EXCERPTED TEXT ::
It's not as if it's a breeze swanning around the nation's capital at the best of times but a full 2.5% of roads will be dedicated to the grandiose-sounding 'Olympic Route Network,' in a bid to ease the path of those attending the east London jamboree.

This is nothing new of course. Back in the day, Soviet dignatories would glide through Moscow in their Zil limos in dedicated central lanes, while the ever-equal comrades - if they had cars at all - slummed it in whatever road was left.

But hang about. There's been non-stop trumpeting about how green the London Olympics are going to be, sustainable this and environmental that.

There's even a so-called British 'bullet train' - which to anyone who has meandered about the UK's rail network will come as a somewhat startling concept - to whisk happy game-goers from St Pancras International rail station to the Olympic site in an eye-wateringly fast seven minutes.

So news of the Soviet-style Zil lanes comes as a bit of a surprise and you can bet anything London taxi drivers - not a breed known for sensitivity - will be fuming.

And anyway, why shouldn't athletes and officials weasel in like the rest of us. I accept taking a pole vault or javelin on the train might pose a few problems, but it would enliven the journey considerably and bring the Games closer to the people.

Over to you Boris.

 

Comments on this blog post

I remember using that 3-lane North Circular when I lived in Norf Lunnun in the '80s. Then I moved to Somerset where they soon opened the Ilminster bypass (A303), a one-and-a-half lane each side carriageway, one of the last stretches of concrete highway laid in the UK. Within three months there had been several multi-fatality head-on crashes as the wide(r) road actually encouraged overtaking where there really wasn't room. This being compunded by the fact it was the first 'overtaking opportunity' on this congested road for miles in either direction.

There are two similar long stretches of this not-quite-dual-carriageway road on the A46 near where I now live and I have lost count of the fatal head-ons in the 14 years I have lived here. Plod, of course, always blames 'speed' or 'driver error'; never the flawed road design. So people continue to die.

ENTRIES SHOWN ::

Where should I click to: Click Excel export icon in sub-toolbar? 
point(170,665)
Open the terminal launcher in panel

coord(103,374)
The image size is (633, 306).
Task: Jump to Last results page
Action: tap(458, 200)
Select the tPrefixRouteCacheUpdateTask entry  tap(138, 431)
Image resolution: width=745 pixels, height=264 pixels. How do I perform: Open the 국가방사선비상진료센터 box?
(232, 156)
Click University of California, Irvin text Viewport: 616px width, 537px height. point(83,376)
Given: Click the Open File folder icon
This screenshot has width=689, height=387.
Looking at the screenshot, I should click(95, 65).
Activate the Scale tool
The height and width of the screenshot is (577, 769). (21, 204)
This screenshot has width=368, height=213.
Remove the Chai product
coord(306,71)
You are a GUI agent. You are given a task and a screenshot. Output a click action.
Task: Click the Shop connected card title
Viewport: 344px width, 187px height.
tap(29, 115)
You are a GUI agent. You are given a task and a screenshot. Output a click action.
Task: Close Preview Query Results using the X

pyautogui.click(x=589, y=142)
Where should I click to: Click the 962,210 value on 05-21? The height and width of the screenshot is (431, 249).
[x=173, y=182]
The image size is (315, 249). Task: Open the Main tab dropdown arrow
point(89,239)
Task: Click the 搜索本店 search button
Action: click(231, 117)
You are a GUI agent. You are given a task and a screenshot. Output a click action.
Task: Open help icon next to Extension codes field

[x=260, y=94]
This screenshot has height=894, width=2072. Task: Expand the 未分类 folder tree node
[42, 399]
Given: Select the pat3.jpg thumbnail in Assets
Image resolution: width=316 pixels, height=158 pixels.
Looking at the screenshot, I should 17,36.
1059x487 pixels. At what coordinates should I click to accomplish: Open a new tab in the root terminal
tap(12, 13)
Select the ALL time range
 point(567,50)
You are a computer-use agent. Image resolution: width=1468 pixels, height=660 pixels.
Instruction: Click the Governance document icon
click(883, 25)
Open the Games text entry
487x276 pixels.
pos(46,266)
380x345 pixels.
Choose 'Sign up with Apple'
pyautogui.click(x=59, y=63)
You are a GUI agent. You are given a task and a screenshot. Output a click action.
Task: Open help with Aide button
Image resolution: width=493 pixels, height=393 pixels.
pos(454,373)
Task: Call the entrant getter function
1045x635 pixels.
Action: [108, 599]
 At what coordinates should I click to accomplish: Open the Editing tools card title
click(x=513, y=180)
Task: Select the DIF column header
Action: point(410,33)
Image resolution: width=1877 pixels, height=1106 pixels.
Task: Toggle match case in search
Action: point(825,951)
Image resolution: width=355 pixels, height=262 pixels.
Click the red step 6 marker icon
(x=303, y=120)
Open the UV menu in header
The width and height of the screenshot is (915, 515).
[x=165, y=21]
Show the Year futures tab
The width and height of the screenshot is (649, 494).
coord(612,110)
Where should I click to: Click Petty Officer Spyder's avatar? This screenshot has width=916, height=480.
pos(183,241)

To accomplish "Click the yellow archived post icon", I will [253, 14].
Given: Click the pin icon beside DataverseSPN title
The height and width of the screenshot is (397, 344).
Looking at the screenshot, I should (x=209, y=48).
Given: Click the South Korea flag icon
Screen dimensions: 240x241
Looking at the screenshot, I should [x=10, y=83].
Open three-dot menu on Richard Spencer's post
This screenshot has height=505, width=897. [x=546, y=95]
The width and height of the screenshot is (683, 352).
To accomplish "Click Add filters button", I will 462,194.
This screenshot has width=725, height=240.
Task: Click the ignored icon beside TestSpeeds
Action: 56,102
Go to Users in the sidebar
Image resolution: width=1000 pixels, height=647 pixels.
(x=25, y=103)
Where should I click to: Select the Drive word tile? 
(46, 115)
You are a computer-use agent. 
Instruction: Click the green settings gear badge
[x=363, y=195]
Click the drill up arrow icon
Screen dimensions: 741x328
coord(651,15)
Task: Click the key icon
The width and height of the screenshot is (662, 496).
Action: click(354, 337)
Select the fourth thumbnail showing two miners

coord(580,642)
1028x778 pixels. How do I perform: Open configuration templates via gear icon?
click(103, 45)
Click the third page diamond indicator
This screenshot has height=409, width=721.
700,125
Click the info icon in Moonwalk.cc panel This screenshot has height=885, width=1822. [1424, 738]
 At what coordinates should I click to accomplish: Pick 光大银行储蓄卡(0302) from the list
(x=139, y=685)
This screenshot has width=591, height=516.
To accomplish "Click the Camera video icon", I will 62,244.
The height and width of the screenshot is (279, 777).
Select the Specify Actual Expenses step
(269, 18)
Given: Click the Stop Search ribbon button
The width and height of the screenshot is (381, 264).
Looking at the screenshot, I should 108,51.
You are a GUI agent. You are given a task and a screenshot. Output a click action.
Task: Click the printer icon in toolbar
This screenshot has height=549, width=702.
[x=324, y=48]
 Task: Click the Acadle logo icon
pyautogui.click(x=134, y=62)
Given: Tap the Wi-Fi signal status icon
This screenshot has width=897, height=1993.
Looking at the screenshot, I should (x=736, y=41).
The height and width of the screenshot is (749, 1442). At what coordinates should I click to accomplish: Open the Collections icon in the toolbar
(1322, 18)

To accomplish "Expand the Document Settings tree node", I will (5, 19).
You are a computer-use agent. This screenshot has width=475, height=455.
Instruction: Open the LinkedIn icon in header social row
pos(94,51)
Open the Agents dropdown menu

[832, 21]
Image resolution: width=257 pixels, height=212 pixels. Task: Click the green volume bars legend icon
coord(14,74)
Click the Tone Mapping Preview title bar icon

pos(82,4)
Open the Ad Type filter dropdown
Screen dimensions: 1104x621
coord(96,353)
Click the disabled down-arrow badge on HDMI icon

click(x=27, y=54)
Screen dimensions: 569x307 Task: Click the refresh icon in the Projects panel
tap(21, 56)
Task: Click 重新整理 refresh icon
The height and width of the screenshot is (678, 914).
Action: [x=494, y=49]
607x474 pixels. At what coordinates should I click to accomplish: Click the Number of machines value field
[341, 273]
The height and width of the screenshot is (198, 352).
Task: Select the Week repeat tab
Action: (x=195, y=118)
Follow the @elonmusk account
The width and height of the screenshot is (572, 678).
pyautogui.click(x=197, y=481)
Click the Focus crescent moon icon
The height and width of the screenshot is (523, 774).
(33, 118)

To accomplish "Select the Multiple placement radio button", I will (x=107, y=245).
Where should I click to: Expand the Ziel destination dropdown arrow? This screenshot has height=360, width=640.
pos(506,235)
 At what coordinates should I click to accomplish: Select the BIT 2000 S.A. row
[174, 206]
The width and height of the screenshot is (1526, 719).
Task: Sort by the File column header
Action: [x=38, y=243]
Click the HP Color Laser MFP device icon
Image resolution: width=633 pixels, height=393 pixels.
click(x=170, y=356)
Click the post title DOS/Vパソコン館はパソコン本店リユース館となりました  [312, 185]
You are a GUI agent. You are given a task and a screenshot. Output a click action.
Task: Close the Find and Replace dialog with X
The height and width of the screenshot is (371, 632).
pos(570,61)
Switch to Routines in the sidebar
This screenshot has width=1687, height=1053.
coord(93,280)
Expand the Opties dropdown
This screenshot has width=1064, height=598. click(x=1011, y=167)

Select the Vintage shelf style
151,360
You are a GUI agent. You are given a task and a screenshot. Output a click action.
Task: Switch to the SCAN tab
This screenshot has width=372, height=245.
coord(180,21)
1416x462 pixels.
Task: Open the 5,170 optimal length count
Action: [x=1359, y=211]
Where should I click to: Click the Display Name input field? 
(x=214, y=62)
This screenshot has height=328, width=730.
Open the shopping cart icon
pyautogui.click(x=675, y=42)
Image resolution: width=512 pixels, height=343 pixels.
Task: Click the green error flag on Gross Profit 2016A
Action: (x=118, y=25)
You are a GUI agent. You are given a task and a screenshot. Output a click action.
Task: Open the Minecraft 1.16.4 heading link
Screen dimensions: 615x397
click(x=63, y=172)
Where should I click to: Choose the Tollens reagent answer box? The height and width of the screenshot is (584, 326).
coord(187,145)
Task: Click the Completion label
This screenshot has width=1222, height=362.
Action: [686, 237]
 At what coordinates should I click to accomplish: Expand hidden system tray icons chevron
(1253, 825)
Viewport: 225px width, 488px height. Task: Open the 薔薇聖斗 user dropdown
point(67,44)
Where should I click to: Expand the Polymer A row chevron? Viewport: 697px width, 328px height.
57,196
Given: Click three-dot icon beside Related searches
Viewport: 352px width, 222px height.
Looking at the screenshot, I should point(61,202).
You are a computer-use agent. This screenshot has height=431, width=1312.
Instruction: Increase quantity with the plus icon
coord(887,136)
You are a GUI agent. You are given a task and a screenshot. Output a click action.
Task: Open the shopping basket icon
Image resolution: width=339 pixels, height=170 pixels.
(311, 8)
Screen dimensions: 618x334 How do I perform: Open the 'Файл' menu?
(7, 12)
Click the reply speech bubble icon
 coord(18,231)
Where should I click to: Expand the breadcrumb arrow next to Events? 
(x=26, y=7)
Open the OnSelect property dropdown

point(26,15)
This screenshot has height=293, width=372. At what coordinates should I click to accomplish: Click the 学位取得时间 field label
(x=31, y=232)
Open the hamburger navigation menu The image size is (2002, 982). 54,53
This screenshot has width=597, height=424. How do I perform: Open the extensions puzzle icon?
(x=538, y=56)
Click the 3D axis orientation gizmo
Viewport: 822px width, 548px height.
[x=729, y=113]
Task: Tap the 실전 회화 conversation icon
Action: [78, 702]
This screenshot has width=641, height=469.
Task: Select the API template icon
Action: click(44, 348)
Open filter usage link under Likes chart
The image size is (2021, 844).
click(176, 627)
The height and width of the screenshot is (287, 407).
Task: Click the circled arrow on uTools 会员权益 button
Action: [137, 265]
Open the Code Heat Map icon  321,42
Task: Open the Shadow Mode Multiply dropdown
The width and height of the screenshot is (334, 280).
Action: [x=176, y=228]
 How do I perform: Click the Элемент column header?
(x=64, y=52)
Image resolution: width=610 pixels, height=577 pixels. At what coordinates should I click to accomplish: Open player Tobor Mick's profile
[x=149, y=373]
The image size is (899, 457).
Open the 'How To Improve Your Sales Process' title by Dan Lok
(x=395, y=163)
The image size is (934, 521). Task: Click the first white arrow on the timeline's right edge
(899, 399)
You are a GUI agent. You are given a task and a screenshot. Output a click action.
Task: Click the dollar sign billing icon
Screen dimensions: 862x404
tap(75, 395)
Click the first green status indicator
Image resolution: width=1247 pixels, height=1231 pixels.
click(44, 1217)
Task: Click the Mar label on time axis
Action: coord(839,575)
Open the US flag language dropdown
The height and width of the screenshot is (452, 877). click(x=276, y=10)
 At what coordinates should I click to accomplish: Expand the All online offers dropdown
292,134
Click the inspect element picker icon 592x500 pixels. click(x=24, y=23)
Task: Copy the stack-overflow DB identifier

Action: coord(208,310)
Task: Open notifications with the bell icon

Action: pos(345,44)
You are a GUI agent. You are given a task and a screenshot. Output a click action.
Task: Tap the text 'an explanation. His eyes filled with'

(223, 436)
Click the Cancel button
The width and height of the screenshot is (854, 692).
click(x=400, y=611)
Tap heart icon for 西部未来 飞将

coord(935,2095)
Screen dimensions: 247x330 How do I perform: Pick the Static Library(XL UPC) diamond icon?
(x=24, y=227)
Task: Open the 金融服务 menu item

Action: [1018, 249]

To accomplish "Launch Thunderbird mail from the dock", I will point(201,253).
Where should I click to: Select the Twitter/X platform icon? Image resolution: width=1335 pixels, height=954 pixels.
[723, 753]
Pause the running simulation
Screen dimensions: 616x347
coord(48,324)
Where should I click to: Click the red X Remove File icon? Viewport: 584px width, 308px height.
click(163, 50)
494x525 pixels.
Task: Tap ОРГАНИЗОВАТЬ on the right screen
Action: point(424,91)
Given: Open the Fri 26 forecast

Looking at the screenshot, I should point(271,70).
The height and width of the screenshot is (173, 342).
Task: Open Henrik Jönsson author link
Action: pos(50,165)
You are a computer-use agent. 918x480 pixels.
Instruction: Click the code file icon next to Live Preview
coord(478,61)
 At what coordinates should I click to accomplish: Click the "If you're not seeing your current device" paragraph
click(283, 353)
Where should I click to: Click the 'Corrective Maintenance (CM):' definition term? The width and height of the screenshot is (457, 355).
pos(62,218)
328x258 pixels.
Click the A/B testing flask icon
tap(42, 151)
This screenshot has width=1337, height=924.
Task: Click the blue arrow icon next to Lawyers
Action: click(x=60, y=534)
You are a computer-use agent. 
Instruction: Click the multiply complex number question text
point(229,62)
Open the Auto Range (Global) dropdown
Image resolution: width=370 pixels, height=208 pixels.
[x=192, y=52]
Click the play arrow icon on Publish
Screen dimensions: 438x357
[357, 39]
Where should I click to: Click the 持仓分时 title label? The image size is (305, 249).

PROBLEM DESCRIPTION ::
Answer these questions about the Olympic lanes post:
1. What share of roads will go to the Olympic Route Network?
2. How long will the train from St Pancras International take to reach the Olympic site?
3. In the comment, which road near the commenter's current home has two long stretches of not-quite-dual-carriageway?
Use nothing but the Olympic lanes post as your source.

COMPLETE ANSWER ::
1. 2.5%
2. Seven minutes
3. The A46